I'm virtuous at the moment -- on board a ViaRail train from Ottawa to Toronto. Not driving, you understand, and certainly not flying. If this forum on climate change and energy has had any effect, it's by making me more conscious about the use of energy. I've even turned out a few more lights than I used to.
Train travel is no sacrifice. I prefer it to any other way of traversing a few hundred miles. Two years ago I even went to Nova Scotia and back by train. One way was good. The return was too much. But now I'd better get used to long journeys by train as well, for I cannot fly anymore. What's the opposite of flying? Crawling?
George Monbiot's book, Heat, is the best thing I've read about the possibility of reducing CO2 emissions. He decides that we have to curb these emissions by 80 percent, so he sets up a series of categories -- transportation, heating of homes, agriculture, etc -- and figures out a way to reduce emissions in each category by 80 percent. It's easier in some respects than others. He admits in the end that there is no way to reduce air travel emissions much at all. Yes, you can could take propeller-driven planes (if there still were any) and cut emissions quite a bit, but not enough. I checked with the David Suzuki Foundation web page, which says that flying in the daytime is better than at night. The contrails left by planes actually reflect some light in the daytime, so that reduces the bad effect of their emissions. At night, they can't do that, of course. The Suzuki people just ask us not to fly except when it is absolutely necessary. When we do fly, the emissions are so bad that they cancel out any conservation we've done all year.
Okay, I'll try to live that way from now on. But one thing immediately bothers me. I need to go to Russia for a few weeks in the spring to interview people for the Bears and Doves book that has been on my back burner for several years. How do I get there?

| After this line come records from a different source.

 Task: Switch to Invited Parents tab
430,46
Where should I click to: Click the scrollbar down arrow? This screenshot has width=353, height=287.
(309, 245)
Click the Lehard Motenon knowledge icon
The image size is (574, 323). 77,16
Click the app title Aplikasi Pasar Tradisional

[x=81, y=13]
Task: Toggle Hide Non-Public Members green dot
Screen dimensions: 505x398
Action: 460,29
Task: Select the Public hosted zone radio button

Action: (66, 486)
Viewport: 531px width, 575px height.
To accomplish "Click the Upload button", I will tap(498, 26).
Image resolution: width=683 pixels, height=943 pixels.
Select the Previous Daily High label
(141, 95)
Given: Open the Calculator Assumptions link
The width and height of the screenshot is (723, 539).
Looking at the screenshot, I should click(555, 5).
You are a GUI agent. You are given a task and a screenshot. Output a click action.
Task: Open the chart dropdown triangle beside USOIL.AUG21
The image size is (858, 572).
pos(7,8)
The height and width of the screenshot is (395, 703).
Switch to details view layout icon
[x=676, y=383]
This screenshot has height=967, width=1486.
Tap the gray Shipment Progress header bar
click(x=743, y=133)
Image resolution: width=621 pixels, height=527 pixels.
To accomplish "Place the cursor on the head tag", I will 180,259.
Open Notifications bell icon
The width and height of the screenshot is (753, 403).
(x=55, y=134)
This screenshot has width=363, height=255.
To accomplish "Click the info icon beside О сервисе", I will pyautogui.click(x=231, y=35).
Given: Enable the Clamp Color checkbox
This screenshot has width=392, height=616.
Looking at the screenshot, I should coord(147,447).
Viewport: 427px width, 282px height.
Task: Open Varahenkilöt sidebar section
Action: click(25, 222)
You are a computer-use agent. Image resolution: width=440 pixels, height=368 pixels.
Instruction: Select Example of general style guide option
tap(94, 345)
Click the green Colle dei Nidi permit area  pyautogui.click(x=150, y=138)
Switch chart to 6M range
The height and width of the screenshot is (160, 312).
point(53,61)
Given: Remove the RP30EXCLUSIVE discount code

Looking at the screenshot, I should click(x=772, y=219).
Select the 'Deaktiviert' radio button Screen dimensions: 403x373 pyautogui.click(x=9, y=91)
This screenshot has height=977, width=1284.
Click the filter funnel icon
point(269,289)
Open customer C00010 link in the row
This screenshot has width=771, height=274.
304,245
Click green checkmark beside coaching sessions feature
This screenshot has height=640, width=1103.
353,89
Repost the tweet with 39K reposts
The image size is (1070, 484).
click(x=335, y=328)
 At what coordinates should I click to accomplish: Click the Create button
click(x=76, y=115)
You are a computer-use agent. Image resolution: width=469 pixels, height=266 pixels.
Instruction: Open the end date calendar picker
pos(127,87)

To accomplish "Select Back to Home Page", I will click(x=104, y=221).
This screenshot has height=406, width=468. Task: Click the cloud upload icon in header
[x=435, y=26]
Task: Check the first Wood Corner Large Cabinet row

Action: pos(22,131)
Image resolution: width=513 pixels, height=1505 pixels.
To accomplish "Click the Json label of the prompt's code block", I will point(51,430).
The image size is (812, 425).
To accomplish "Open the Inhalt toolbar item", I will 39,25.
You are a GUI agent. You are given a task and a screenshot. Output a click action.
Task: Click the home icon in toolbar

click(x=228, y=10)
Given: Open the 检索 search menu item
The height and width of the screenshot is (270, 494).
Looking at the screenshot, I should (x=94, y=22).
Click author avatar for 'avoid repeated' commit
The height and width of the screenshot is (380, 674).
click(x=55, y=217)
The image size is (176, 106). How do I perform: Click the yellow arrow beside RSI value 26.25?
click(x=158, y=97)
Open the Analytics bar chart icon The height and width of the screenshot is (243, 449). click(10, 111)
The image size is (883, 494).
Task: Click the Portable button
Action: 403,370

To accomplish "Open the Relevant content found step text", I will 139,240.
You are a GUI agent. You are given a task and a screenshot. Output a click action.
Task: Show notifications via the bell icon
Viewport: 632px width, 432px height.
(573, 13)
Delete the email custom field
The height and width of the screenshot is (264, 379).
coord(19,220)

I checked the Internet for freighters. The best I could do would be to sail from Montreal or New York and reach either northern Europe or a Mediterranean port maybe 13 days later. They charge at least 90 euros per day, and they note that there are no elevators but lots of stairs. I'm not good on stairs. Worse yet, they don't even accept passengers over 75 or 79 years old. Maybe I could find one that would accept me, but I couldn't manage my luggage or even climbing stairs. So that's out.
Someone mentioned dirigibles. Of course, they don't exist anymore. They would be at best a half-solution -- somewhat quicker than ships but not nearly as fast as jet planes.
For some things, I think we need to be face-to-face. Richard Handler used to spend all day interviewing people on the phone as a radio producer. He could tell what they had to say that was interesting and then tell Peter Gzowski what to ask them on the air. I myself depend more on facial cues. And the book I'm going back to finishing is about the activities of peace-minded Russians during the Cold War. It's not as sensitive a subject as twenty years ago, but it still requires face-to-face interaction, in my opinion. Probably it would be easier if we were both the same nationalityl Culture does make a difference in communication.
Still, when my dear friends move away, I cannot keep as close to them as before, and inevitably our phone conversations and even e-mails decline in frequency. I have many foreign friends, some of whom were very close at one time, but none of them are among my closest friends anymore. Occasional face-to-face encounters are necessary just to make up for the distance.
I digress. But from what argument? That travel is important, even if it is destructive to the environment.